**Exercices:**
1 - Pouvez-vous réécrire la chronique sur Parker’s Mood, de « Comment rendre hommage » jusqu’à « peine une d’illusionisme. », en rebaptisant « Parker » en « Bird » ?
2 - Pouvez-vous poursuivre la chronique sur Parker’s Mood après sa dernière phrase ?

**Extrait présenté:**
══════════════════════════════

Chronique

Stefano Di Battista

Parker’s Mood

Stefano Di Battista (as), Kenny Barron (p), Rosario Bonaccorso (b), Herlin Riley (d), Flavio Boltro (tp)

Label / Distribution : Blue Note

Gustav Mahler disait qu’« une oeuvre dont on voit les limites exhale une odeur de mort ». Heureusement pour Stefano Di Battista, la nécrophilie est moins repréhensible en musique que dans le reste de la société. En écoutant Parker’s Mood, on ne peut s’empêcher de repenser à la composition de Charles Mingus, « Gunslinging Birds », et aux mots l’accompagnant : « If Bird had been a gunslinger, there would have been a lot of dead copycats. » [1]

Comment rendre hommage à un révolutionnaire, un innovateur, en l’imitant à 100% ? C’est bien mal aimer que d’idolâtrer - Stitt, Adderley, O. Coleman, S. Coleman, Osby et bien d’autres encore l’avaient compris. Comment faire du jazz tout en se vantant de jouer des transcriptions ? En effet, le site européen de Blue Note informe ceux qui ne s’en seraient pas aperçus que sur « Embraceable You » et « Night in Tunisia », Di Battista rejoue note pour note les parties de Parker. La transcription est un exercice plus qu’utile au musicien pendant ses études, mais quel intérêt sur scène, et a fortiori sur disque ? Le break de Parker sur « Night in Tunisia » est, encore aujourd’hui, un moment de magie. La lecture (sans re-) de Di Battista est à peine une d’illusionisme.

══════════════════════════════

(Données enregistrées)
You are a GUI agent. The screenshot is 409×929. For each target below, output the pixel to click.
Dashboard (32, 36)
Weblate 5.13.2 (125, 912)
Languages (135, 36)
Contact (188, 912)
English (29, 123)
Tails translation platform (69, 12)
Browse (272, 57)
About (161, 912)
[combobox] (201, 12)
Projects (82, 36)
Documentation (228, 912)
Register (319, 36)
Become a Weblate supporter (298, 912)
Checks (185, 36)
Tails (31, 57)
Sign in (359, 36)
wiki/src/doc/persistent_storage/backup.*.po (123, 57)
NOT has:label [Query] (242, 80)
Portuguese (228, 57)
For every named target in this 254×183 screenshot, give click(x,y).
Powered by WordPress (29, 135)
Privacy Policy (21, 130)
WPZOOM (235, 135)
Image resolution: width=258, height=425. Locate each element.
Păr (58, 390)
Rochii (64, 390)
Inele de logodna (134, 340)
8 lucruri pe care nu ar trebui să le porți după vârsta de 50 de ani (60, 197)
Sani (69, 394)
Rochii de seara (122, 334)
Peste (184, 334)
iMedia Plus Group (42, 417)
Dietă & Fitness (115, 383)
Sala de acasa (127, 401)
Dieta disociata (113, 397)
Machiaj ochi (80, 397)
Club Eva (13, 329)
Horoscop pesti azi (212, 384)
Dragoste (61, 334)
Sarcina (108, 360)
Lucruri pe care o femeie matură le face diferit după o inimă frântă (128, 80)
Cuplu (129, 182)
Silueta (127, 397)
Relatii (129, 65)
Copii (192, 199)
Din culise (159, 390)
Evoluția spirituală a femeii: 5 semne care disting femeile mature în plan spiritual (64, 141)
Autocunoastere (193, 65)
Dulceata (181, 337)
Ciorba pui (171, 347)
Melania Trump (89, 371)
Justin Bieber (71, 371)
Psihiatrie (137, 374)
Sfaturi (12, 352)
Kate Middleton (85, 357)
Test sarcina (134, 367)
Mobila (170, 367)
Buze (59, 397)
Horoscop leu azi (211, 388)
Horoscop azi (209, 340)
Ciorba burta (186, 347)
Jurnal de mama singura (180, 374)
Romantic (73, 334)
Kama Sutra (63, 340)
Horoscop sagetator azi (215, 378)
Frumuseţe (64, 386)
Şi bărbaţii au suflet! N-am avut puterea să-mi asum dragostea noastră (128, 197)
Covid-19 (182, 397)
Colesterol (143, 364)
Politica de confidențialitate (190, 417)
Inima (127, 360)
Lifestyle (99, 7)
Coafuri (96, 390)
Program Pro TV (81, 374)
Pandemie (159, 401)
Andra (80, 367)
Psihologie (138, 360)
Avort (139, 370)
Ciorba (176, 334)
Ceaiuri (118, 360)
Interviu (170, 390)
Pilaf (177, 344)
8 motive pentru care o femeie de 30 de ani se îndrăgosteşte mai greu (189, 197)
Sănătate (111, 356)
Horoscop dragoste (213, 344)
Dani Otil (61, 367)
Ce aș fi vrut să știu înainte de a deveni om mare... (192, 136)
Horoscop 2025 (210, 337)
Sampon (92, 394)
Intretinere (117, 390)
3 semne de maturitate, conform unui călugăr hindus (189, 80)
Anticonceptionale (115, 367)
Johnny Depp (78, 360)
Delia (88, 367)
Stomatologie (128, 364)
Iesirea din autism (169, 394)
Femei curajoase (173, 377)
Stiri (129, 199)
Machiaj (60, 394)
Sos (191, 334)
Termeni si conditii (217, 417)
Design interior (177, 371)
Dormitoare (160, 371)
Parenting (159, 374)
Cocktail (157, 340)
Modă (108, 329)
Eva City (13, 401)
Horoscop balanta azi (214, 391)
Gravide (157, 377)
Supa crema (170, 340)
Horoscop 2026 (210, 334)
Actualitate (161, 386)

══════════════════════════════

**Résultats par exercice:**
1 -
Comment rendre hommage à un révolutionnaire, un innovateur, en l’imitant à 100% ? C’est bien mal aimer que d’idolâtrer - Stitt, Adderley, O. Coleman, S. Coleman, Osby et bien d’autres encore l’avaient compris. Comment faire du jazz tout en se vantant de jouer des transcriptions ? En effet, le site européen de Blue Note informe ceux qui ne s’en seraient pas aperçus que sur « Embraceable You » et « Night in Tunisia », Di Battista rejoue note pour note les parties de Bird. La transcription est un exercice plus qu’utile au musicien pendant ses études, mais quel intérêt sur scène, et a fortiori sur disque ? Le break de Bird sur « Night in Tunisia » est, encore aujourd’hui, un moment de magie. La lecture (sans re-) de Di Battista est à peine une d’illusionisme.

2 -
La citation est un procédé honorable, mais enchaîner les citations sans aucun ajout personnel n’apporte rien à l’auditeur. Car là est bien le problème : dans cet exercice technique, quel est l’apport créatif, voire artistique ? On peut établir une comparaison avec le remake plan par plan de Psycho par Gus Van Sant, comparaison renforcée par un Kenny Barron qui s’évertue à reprendre le rôle de Bud Powell et un Flavio Boltro en Miles Davis plus technique. Sur un morceau seulement, Di Battista arrête de phagocyter Parker, pour s’attacher à Adderley. Moment de soulagement ou trouble redoublé ?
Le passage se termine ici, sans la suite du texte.